Charges Against State Mental Hospital, 1949

20 02 2012

The following is a transcription of an editorial published in The Oregon Daily Journal, on Thursday, October 6, 1949.

The Citizens Action committee and the Central Club council of Portland and local representatives of the American Equity association have made some sensational charges of brutality and neglect in Oregon state hospital for the mentally ill.

They told the state board of control Tuesday that they have information indicating that several “murders” had been committed in recent years, that patients were kicked and beaten and that patients were forced to work in violation of the 13th amendment.

The admitted weakness of their case, of course, is that it is based primarily upon the testimony of patients and former patients, some of whom are credible witnesses and some of whom are not, with only partial corroboration by former employes.  In the words of one spokesman, “it is mighty hard to prove.” That is unfortunate.
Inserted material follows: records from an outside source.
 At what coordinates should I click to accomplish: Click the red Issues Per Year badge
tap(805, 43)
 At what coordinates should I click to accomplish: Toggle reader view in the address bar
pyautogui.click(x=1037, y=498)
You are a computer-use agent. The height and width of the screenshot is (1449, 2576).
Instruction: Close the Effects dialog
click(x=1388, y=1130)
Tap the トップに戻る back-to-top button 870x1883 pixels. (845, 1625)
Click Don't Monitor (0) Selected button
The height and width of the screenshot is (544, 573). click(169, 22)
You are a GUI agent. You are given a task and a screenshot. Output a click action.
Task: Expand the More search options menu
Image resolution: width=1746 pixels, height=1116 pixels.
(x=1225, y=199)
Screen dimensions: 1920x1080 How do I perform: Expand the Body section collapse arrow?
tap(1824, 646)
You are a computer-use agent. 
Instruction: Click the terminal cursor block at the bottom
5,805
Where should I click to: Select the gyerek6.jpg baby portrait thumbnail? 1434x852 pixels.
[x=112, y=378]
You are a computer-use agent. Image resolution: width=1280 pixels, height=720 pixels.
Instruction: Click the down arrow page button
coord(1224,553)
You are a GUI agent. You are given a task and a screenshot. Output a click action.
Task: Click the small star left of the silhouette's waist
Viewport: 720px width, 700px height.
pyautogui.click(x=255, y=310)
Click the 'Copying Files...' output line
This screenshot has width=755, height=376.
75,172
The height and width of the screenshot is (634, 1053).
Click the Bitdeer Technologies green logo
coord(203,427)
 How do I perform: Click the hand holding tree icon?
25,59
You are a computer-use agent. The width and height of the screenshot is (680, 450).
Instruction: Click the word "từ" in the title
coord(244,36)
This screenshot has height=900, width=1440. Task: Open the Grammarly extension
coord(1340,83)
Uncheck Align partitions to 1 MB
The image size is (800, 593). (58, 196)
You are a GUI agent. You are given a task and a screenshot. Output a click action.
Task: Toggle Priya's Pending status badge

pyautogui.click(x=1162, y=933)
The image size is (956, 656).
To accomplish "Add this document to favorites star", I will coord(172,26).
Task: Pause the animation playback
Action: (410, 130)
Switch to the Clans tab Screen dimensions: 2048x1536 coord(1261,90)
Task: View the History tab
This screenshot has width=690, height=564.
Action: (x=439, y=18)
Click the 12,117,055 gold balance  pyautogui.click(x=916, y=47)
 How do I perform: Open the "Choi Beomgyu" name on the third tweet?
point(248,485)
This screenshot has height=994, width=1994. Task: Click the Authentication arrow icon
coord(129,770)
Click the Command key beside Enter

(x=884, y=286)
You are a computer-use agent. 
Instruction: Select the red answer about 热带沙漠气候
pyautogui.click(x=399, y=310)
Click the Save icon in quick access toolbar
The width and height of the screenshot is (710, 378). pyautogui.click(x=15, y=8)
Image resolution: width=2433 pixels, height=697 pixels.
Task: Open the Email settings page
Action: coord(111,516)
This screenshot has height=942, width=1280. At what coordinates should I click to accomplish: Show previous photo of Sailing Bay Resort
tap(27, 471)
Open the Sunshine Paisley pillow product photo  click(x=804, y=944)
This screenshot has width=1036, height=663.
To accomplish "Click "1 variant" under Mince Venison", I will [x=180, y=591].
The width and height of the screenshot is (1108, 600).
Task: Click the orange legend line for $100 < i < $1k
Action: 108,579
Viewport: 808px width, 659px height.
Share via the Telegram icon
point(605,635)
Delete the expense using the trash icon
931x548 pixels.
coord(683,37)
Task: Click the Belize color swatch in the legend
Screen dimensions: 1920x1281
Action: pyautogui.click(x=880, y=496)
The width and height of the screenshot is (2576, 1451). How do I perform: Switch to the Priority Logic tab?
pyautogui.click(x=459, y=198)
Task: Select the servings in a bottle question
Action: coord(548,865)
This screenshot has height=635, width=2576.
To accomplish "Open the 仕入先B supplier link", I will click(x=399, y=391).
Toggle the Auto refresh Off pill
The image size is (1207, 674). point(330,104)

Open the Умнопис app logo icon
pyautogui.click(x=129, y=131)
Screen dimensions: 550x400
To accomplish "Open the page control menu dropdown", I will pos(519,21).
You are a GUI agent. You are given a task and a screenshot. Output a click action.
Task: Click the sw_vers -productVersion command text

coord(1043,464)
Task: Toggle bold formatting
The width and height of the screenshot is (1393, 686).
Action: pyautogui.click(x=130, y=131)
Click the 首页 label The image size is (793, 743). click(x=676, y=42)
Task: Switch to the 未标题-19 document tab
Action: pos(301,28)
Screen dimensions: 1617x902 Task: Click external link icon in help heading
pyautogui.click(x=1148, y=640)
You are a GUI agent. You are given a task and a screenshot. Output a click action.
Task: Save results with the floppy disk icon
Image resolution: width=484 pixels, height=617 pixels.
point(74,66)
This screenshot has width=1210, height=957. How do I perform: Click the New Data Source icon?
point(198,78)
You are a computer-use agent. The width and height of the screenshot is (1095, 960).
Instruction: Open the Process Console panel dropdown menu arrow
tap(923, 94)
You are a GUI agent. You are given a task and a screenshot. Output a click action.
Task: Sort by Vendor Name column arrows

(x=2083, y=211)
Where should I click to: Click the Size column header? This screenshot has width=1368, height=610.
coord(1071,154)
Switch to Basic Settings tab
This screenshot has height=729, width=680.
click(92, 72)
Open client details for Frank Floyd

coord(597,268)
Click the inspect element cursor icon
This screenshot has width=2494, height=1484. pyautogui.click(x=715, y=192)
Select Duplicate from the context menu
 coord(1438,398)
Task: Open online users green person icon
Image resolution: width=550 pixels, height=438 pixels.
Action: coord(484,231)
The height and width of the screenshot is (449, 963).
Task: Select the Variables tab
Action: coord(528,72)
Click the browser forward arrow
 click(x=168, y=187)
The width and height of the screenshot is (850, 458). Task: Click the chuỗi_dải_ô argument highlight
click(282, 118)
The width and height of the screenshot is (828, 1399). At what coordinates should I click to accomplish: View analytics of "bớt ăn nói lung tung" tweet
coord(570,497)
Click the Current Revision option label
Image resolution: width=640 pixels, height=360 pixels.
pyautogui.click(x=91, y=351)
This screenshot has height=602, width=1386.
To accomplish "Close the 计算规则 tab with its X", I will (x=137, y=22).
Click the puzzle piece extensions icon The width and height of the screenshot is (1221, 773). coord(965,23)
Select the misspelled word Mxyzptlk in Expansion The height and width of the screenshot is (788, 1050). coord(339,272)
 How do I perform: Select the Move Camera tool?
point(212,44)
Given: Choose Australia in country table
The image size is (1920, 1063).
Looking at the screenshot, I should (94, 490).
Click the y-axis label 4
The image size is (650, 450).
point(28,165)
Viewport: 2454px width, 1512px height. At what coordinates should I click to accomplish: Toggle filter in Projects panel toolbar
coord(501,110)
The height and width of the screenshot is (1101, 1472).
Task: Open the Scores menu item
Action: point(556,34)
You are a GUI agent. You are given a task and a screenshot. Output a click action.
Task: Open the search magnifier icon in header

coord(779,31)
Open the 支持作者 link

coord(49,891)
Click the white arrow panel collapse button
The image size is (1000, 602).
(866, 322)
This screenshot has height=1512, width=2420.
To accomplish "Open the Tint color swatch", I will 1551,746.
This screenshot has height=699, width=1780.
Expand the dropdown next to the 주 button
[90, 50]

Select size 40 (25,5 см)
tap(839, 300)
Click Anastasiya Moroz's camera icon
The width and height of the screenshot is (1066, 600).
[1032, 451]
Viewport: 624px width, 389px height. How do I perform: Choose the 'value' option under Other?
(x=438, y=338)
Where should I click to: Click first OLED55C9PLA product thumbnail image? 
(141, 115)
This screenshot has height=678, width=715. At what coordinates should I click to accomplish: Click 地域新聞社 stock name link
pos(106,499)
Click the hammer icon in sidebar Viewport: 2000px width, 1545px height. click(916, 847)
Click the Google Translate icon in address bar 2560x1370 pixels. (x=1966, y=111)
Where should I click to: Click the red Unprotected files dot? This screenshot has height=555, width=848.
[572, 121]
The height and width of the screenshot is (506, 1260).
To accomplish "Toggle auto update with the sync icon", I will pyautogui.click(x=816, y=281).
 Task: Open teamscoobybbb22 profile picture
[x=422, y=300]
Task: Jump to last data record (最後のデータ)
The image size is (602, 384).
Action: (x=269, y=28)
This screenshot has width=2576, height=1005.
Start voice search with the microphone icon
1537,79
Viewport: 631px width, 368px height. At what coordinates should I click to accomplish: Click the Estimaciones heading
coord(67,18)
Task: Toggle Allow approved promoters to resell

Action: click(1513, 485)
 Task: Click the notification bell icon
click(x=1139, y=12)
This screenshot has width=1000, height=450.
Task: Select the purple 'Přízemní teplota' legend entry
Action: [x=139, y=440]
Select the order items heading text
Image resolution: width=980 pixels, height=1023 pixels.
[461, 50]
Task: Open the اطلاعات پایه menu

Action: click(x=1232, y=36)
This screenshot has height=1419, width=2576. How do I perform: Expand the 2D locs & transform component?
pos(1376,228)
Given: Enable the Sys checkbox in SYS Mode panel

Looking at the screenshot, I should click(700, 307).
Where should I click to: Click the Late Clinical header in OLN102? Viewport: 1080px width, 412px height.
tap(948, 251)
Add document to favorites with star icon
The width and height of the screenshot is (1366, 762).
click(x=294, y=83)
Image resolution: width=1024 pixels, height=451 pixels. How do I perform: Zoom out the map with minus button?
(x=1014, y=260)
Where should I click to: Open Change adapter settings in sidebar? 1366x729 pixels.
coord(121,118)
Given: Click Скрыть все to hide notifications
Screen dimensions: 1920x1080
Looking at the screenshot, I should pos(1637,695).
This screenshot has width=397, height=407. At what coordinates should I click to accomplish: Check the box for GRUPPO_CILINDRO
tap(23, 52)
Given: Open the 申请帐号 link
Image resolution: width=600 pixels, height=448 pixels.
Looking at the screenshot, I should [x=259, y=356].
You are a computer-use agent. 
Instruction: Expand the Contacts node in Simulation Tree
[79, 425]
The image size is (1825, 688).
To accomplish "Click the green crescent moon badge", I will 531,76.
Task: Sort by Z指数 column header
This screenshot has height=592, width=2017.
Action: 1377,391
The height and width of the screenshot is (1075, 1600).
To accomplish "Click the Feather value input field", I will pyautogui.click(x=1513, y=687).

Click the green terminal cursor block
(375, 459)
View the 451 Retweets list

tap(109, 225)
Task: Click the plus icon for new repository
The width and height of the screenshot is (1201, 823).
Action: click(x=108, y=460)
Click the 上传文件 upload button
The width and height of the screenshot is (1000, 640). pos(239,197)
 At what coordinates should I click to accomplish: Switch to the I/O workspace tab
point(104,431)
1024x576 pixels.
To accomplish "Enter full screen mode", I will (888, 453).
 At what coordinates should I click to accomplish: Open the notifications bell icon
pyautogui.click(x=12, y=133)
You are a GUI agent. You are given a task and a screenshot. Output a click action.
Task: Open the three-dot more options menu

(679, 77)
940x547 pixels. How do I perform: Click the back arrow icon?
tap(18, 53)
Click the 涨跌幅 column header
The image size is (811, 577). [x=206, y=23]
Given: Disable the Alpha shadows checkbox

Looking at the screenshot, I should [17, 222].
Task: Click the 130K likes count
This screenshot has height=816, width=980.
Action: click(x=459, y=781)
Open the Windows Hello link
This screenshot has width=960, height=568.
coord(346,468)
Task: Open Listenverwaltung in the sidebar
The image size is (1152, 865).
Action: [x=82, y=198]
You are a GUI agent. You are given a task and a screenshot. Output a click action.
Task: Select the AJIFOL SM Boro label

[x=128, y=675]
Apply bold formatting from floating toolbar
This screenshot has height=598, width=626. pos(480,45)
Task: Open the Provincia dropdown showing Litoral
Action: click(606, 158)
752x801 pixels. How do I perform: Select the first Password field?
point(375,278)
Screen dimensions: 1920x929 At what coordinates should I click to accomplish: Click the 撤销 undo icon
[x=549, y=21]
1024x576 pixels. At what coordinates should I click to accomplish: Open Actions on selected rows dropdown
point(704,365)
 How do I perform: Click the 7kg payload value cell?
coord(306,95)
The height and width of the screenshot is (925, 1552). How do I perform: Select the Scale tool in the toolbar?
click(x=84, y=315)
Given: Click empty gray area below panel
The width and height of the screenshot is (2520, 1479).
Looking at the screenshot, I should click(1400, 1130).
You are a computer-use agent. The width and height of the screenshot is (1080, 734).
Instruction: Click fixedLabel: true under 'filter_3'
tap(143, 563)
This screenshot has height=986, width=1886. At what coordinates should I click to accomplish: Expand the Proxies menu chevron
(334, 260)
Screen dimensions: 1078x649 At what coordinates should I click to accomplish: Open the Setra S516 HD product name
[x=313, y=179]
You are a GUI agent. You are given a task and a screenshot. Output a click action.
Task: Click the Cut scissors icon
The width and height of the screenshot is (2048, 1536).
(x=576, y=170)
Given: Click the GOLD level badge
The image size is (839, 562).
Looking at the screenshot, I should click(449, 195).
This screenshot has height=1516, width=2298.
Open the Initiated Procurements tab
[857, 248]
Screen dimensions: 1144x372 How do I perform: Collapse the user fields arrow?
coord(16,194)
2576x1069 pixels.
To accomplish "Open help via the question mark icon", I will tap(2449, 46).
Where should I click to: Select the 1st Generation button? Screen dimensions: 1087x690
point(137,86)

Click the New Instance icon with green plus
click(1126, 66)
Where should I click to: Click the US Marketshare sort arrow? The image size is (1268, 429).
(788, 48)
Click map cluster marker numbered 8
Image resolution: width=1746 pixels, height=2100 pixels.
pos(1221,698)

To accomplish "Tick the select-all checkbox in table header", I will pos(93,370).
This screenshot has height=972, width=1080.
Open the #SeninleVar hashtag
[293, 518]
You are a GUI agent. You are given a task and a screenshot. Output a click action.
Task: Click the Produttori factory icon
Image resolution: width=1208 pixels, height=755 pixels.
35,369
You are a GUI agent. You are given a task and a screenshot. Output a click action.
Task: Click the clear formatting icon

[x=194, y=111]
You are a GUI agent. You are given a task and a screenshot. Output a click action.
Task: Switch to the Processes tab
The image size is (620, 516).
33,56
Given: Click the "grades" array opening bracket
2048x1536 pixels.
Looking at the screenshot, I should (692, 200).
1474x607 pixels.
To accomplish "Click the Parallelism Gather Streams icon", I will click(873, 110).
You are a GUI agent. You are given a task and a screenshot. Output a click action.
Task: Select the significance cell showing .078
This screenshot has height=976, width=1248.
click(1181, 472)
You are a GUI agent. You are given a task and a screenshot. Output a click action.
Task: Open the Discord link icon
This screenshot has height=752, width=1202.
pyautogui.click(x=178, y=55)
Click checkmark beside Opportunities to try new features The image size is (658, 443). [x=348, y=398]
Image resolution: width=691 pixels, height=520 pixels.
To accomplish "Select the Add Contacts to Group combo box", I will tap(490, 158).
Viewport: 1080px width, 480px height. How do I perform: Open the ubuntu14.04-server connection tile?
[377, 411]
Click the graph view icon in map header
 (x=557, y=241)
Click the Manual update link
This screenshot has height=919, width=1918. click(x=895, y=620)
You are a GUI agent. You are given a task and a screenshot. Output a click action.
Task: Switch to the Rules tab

As for working patients in violation of their constitutional rights, there is a fine line between work that has definite physiotherapeutic value and what the Citizens Action committee calls forced labor.  In broad terms productive work inside our stat institutions is a blessing, not a curse.  It is the lack of diverting activity that becomes refined cruelty.

The Journal will go along with requests for a full-time business manager and a full-time chaplain at Oregon state hospital–at Oregon state penitentiary also.  It is in complete disagreement with the Citizens Action committee, however, in the latter’s advocacy of compulsory jury trials for all allegedly mentally ill persons.  Nor does The Journal agree with the committee that the superintendent of Oregon State hospital is not responsible for conditions in that institution, good or bad.  His is the credit, his the blame.

Be that as it may, the charges of these citizen groups cannot be ignored and must not be whitewashed, poorly documented though they be.  It is to their credit that they have interested themselves in the welfare of the more than 5000 patients in Oregon’s three institutions for the mentally retarded and the mentally ill.  If more Oregon citizens interested themselves directly in these hapless state wards, the conditions about which complaint is made would not and could not exist.